=== Material for this exercise ===

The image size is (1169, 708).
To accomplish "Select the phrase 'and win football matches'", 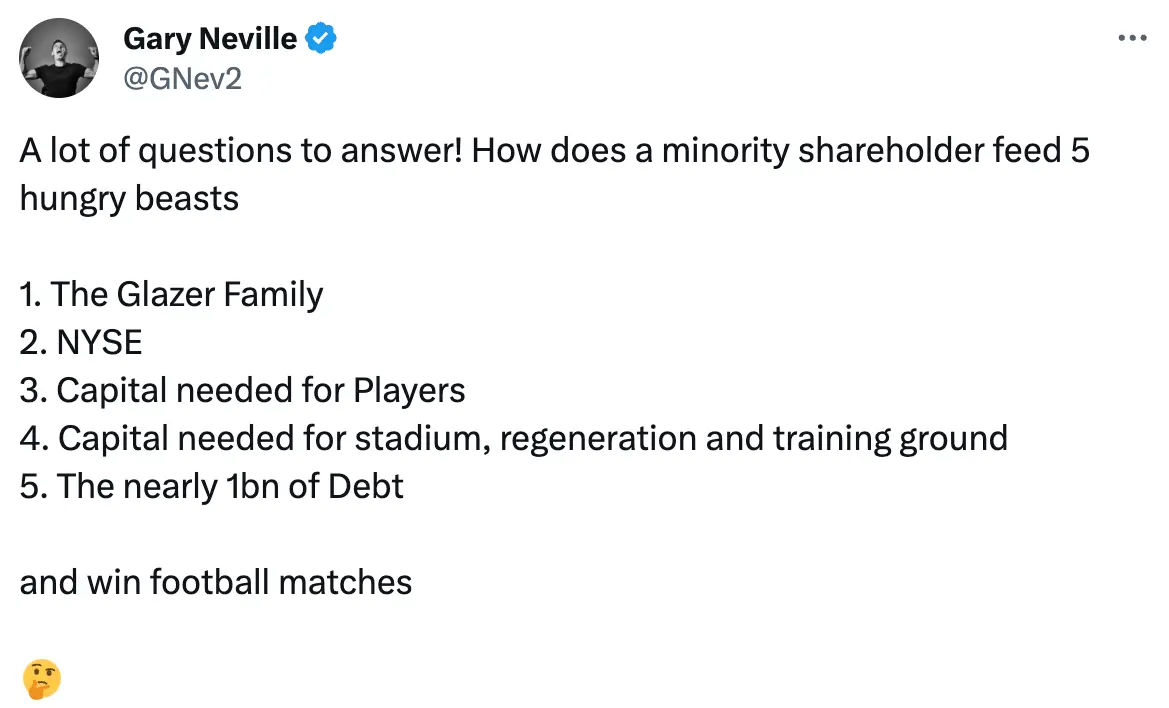I will [215, 581].
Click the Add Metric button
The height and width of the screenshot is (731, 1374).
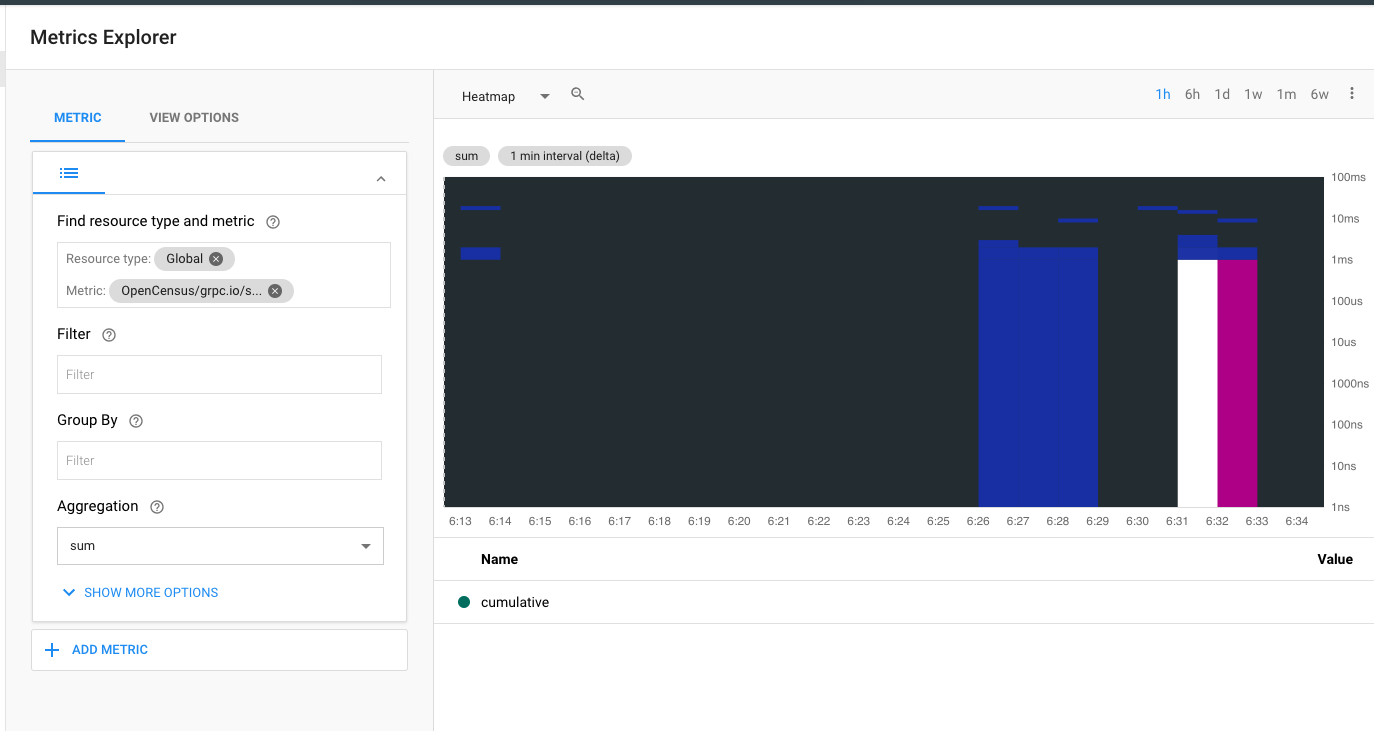coord(98,650)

===

- Instructions to follow -
With the pictures excluded, retype exactly the lines from the one containing "Click the Add Metric button" through the last line of the listing, both ends included.

- Finished exercise -
Click the Add Metric button
The height and width of the screenshot is (731, 1374).
coord(98,650)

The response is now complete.